>> Begin SUPPLIED RECORDS
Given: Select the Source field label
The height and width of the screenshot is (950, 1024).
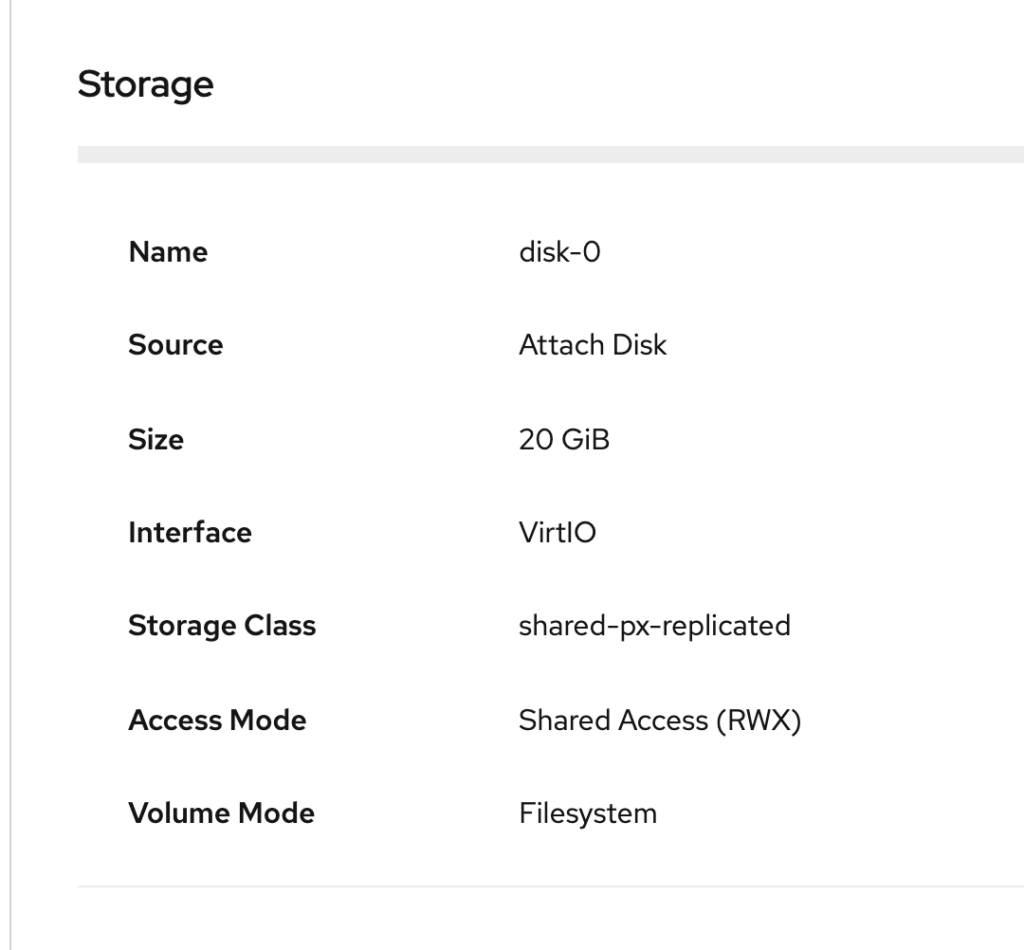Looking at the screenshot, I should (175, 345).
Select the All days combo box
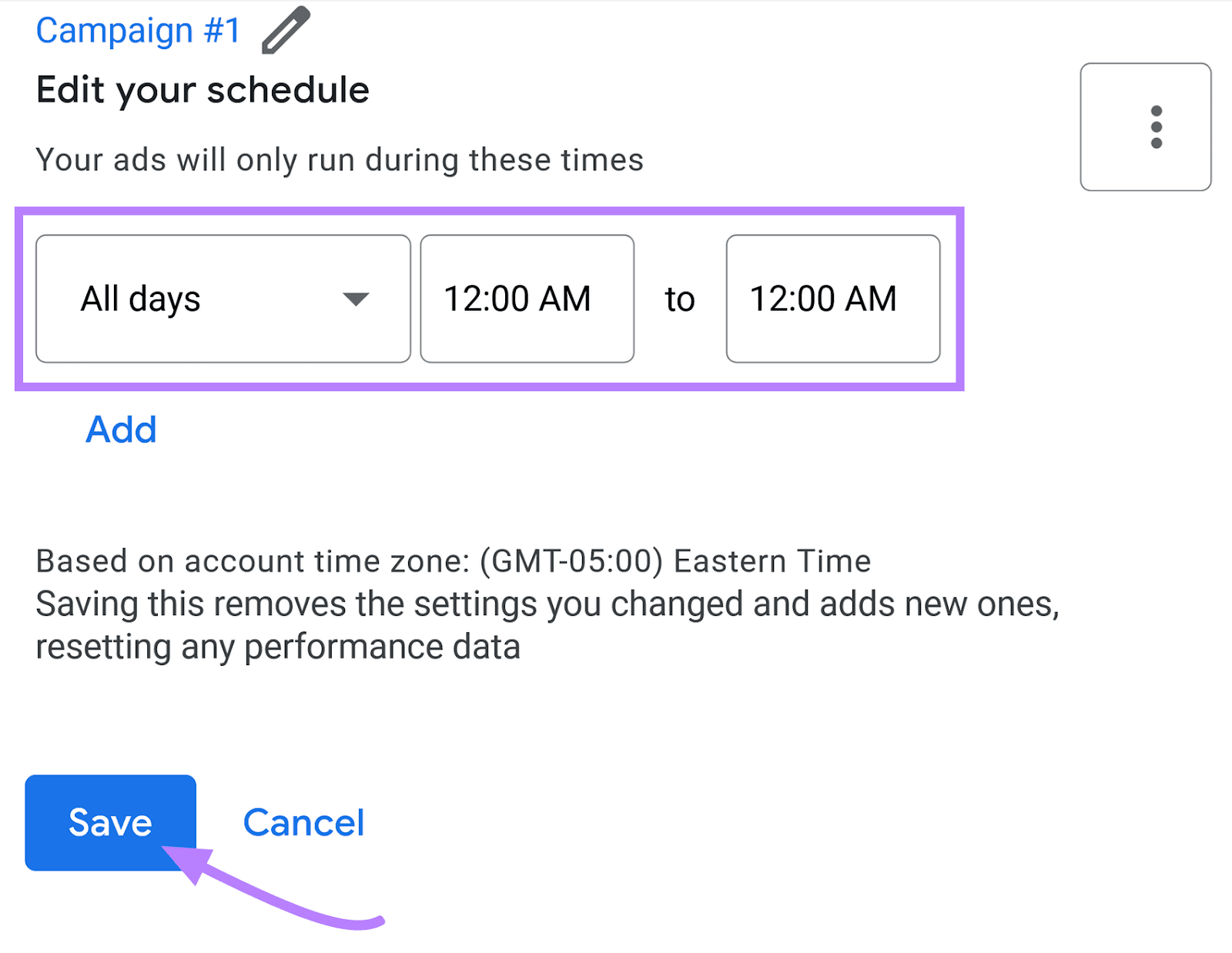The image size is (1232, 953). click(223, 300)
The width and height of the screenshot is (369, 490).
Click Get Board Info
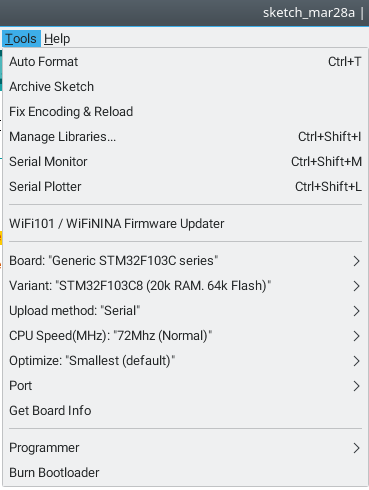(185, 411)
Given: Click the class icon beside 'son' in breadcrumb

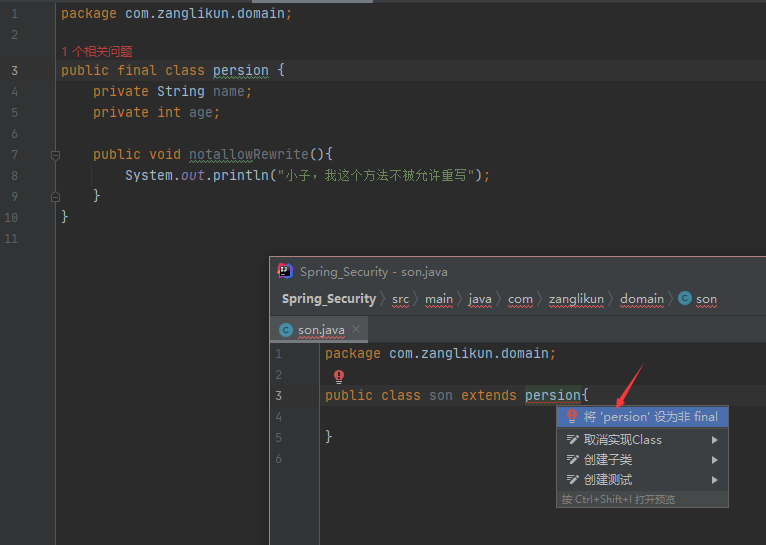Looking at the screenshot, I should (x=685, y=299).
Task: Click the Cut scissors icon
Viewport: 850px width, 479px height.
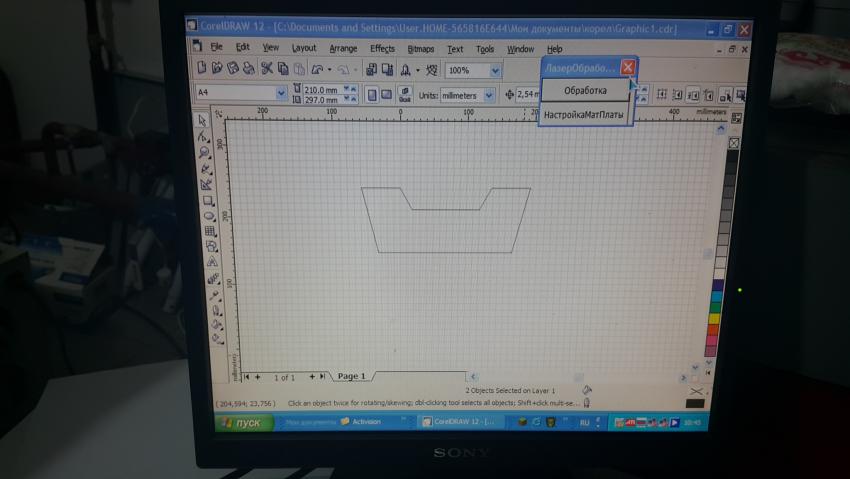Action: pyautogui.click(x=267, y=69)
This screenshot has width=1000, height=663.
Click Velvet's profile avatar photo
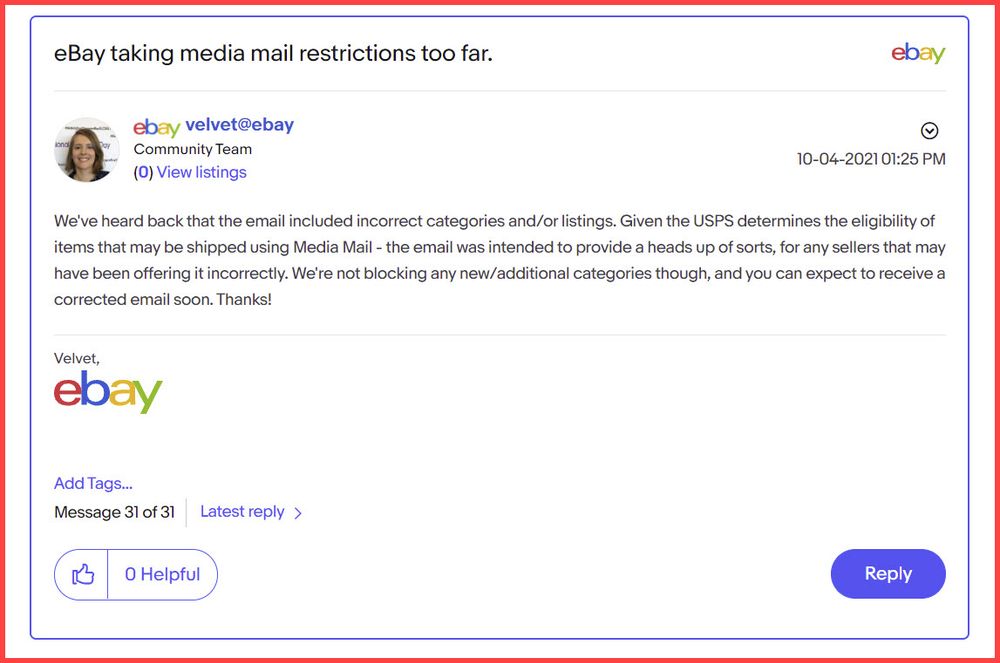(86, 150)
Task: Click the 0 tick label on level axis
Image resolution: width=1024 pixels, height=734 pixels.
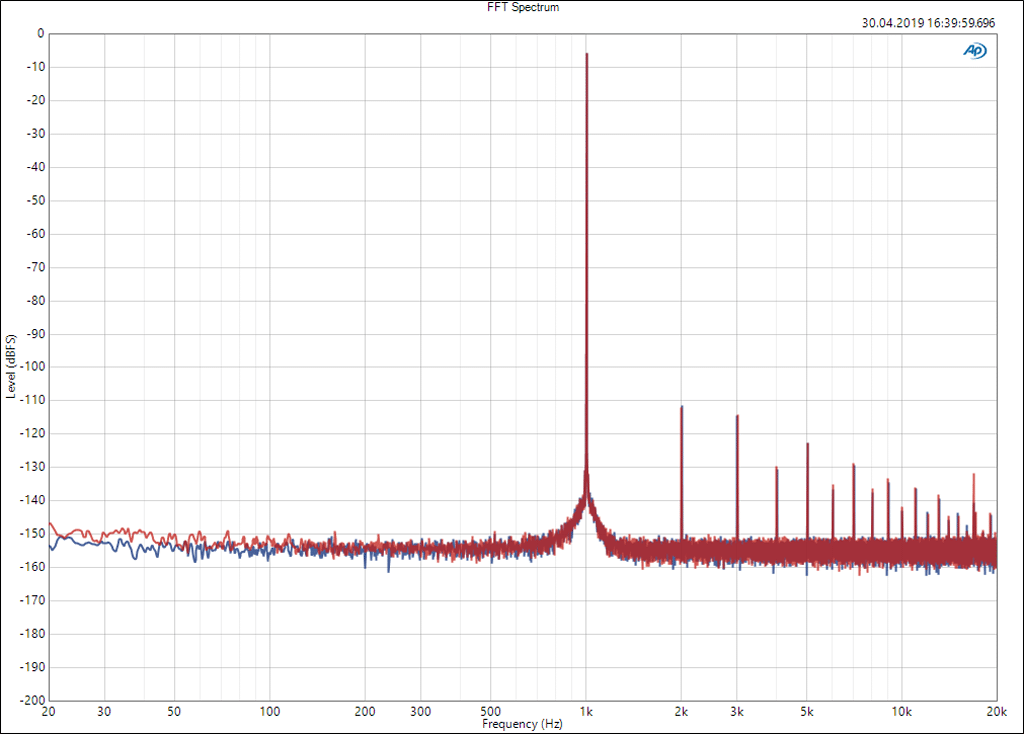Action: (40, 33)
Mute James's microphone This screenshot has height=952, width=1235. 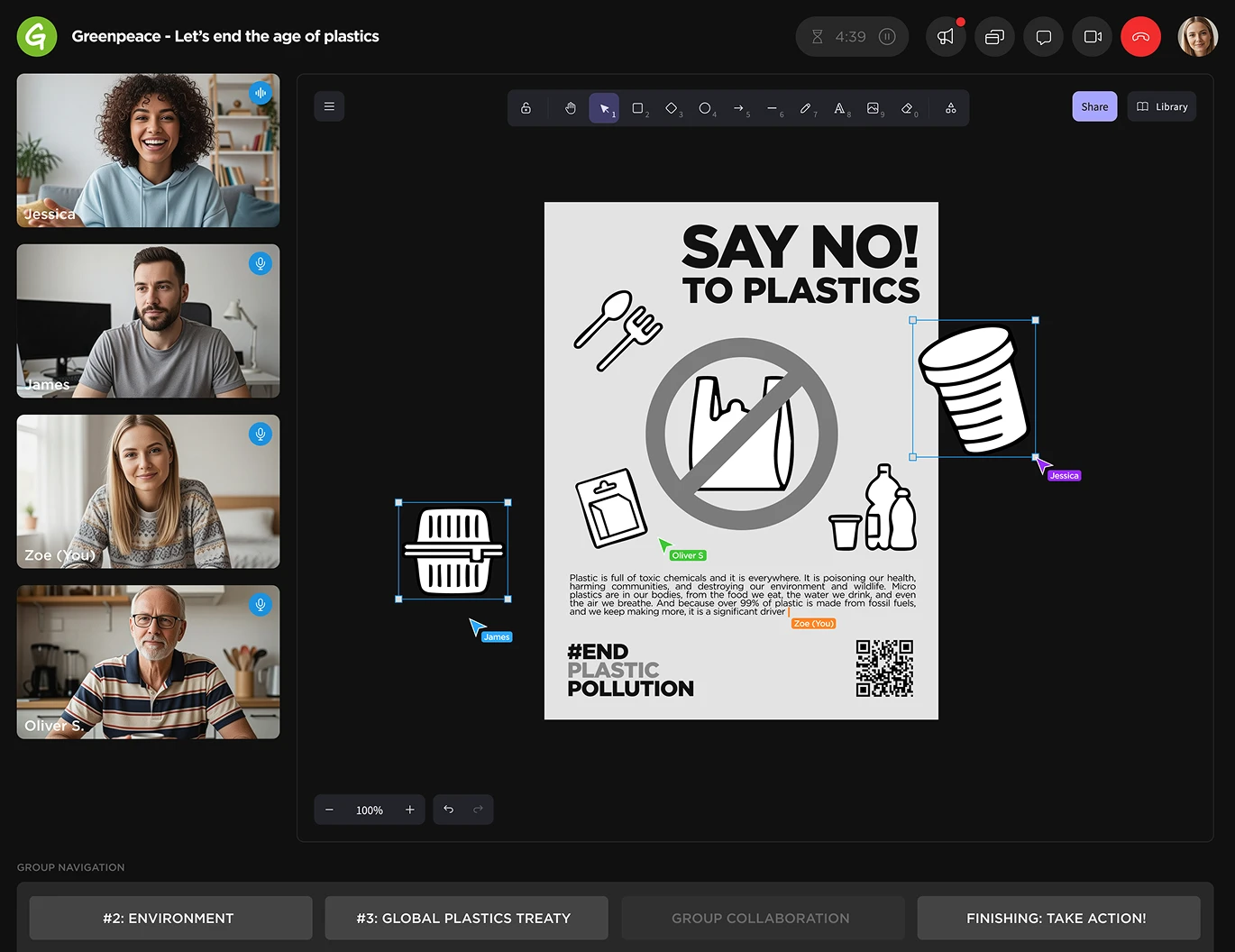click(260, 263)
>> End SUPPLIED RECORDS
Return the lines of the listing above exactly, starting with the line that contains "The width and" and going through the line that contains "Action: pyautogui.click(x=267, y=69)". Leave the pictures out of your answer.

The width and height of the screenshot is (369, 490).
Click Get Board Info
(185, 411)
Given: Click the class icon beside 'son' in breadcrumb

Looking at the screenshot, I should (x=685, y=299).
Task: Click the Cut scissors icon
Viewport: 850px width, 479px height.
Action: pyautogui.click(x=267, y=69)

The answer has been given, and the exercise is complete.